Na coletânea aparecem 35 poetas eruditos, com apenas quatro não-nordestinos: Murilo Mendes, Maria José de Carvalho, Walmir Ayala e Alexei Bueno. Os contemplados participam com um ou mais de um poema, sendo o esforço criterioso de seleção e escolha o único norteador da unidade temática alcançada. Tanto pode ser conferido, em versão de poesia culta, o folheto de cordel, como as formas reelaboradas do quadrão e do martelo. Há outras estruturas vérsicas como o soneto decassilábico e o poema curto sem definição estrófica, podendo constatar-se também certo equilíbrio na incidência de versos rimados e brancos.

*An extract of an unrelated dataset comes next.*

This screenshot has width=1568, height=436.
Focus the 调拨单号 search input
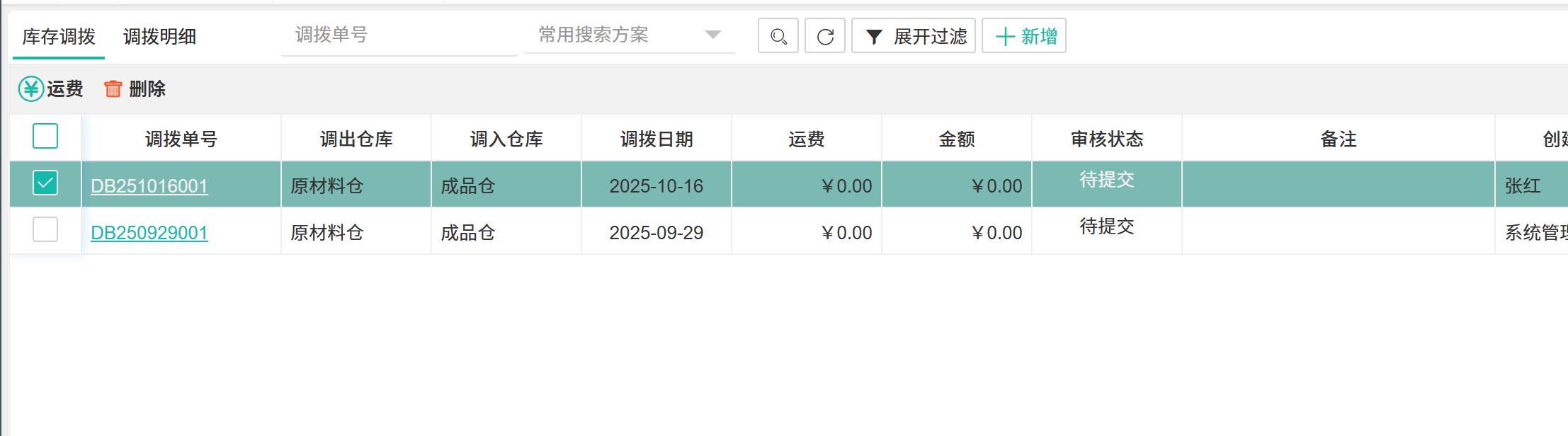pos(399,35)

Um poema algo espacializado de José Nêumanne Pinto tem como motivação o cinema de Glauber Rocha, um de Jorge de Lima convoca Marcel Proust a sair dos salões parisienses e vir conhecer o sertão e um de Ascenso Ferreira canta o misticismo cruel dos “guerreiros” Cabeleira, Conselheiro, Tempestade e Lampião, “que já nascem feitos”. O gaúcho Walmir Ayala participa com o único texto ilustrado da coletânea, glosando xilogravuras de José Altino. Não se encontrarão na obra as vertentes populares do cordel e do repente, praticadas pelos poetas profissionais desses ramos, embora ninguém possa negar a grande contribuição dada por eles ao tema.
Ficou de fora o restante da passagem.